(Exercise instructions): Beginning with the line that contains "You are a computer-use agent. The", copy each remaining line of the data below exactly.

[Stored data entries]

↓

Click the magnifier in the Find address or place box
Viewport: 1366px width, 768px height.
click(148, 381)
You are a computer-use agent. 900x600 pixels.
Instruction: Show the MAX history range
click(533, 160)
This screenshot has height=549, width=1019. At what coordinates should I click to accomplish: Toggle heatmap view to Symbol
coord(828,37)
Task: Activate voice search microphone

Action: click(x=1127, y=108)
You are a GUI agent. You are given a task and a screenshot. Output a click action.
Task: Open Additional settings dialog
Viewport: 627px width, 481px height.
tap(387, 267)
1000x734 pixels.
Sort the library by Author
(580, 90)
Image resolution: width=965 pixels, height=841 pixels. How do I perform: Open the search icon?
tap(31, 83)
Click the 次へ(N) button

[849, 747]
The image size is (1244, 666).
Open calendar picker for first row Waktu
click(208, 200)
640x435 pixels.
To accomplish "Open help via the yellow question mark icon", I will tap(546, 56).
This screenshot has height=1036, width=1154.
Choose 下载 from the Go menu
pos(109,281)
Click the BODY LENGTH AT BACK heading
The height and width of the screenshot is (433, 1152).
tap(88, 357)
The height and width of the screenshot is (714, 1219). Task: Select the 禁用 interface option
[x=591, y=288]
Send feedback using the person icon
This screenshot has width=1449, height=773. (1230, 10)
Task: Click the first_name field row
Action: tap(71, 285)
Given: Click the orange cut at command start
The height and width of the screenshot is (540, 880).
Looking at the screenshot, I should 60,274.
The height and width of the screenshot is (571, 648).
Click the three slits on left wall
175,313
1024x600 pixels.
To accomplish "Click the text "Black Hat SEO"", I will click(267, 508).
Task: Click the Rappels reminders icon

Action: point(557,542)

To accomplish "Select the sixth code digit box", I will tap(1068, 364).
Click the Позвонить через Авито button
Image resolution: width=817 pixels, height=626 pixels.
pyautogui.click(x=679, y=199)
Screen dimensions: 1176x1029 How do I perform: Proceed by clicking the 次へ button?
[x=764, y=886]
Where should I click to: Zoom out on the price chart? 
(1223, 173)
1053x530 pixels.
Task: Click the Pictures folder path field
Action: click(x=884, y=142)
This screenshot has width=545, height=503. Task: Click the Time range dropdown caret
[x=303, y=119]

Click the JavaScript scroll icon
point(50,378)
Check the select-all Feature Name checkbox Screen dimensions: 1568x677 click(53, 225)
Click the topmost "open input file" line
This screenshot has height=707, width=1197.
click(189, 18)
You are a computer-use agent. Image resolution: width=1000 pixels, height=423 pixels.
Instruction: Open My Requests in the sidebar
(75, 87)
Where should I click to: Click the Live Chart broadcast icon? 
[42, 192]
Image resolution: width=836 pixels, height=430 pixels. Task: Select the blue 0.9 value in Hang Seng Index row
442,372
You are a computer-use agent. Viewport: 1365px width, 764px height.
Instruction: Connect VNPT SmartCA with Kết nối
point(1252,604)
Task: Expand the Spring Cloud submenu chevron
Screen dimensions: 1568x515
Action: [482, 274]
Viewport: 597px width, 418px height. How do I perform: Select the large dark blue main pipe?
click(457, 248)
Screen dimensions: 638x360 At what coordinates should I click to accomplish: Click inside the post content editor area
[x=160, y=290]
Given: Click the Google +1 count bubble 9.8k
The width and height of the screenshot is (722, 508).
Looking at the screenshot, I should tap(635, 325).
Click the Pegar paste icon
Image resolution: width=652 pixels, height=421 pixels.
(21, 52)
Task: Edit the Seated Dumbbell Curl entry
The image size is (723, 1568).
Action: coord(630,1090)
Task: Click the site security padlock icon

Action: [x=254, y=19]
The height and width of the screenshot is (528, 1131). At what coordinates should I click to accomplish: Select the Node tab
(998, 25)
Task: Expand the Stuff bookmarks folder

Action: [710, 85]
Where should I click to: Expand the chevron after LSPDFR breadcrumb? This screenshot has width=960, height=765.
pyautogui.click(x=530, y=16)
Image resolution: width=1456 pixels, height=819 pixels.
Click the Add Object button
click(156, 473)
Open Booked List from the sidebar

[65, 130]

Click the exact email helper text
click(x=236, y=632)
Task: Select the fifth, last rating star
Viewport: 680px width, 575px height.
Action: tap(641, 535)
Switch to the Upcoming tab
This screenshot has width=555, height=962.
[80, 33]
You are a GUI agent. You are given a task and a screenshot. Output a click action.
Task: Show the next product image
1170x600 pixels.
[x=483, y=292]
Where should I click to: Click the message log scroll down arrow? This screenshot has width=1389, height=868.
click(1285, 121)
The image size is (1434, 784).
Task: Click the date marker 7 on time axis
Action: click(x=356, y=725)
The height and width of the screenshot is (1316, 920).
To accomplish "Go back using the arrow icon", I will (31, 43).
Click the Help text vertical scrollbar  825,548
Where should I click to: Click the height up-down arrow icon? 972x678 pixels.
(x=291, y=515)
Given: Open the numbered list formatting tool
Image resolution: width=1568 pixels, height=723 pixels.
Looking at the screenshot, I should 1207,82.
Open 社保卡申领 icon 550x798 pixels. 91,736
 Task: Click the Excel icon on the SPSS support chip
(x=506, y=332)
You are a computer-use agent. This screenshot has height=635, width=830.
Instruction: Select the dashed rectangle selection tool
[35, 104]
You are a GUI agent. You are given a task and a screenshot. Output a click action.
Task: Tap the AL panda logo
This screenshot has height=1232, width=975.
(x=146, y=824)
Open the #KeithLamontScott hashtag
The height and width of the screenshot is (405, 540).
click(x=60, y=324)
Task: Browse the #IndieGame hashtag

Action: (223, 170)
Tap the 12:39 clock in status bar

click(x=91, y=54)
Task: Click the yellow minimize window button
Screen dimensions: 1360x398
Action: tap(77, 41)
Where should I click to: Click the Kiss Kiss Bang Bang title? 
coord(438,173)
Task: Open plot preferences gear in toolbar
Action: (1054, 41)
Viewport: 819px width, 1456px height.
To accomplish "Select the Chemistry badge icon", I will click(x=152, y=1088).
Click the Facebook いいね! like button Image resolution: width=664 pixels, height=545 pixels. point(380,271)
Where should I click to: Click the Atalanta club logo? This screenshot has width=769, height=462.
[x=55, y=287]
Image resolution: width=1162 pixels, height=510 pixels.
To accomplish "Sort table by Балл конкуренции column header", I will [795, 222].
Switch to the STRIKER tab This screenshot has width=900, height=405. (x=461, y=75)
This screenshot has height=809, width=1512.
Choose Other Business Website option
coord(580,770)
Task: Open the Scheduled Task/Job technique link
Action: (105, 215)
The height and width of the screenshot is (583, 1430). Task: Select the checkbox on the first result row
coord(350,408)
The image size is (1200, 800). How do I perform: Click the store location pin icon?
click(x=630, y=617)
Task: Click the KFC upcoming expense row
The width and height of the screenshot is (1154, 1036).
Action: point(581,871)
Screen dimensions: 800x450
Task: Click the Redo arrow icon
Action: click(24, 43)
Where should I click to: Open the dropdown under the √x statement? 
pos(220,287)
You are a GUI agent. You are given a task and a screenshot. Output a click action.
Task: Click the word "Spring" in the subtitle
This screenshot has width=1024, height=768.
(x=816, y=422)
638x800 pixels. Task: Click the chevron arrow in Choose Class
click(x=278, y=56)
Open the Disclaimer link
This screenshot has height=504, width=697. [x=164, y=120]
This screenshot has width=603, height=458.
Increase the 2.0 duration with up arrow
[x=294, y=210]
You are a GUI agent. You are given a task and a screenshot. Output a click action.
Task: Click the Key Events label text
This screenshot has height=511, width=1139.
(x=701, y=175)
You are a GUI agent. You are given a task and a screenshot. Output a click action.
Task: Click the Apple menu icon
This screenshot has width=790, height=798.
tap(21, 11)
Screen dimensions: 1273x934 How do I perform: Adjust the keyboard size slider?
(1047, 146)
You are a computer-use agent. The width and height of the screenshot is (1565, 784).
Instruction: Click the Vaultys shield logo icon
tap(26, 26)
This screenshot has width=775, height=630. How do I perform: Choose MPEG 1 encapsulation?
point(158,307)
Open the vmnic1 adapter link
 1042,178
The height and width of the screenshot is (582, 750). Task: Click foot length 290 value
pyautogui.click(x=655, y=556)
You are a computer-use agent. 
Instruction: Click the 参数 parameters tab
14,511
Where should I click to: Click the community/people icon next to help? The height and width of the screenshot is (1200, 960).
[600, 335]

↑

(Task solution):
You are a computer-use agent. The width and height of the screenshot is (1565, 784).
Instruction: Click the Vaultys shield logo icon
tap(26, 26)
This screenshot has width=775, height=630. How do I perform: Choose MPEG 1 encapsulation?
point(158,307)
Open the vmnic1 adapter link
 1042,178
The height and width of the screenshot is (582, 750). Task: Click foot length 290 value
pyautogui.click(x=655, y=556)
You are a computer-use agent. 
Instruction: Click the 参数 parameters tab
14,511
Where should I click to: Click the community/people icon next to help? The height and width of the screenshot is (1200, 960).
[600, 335]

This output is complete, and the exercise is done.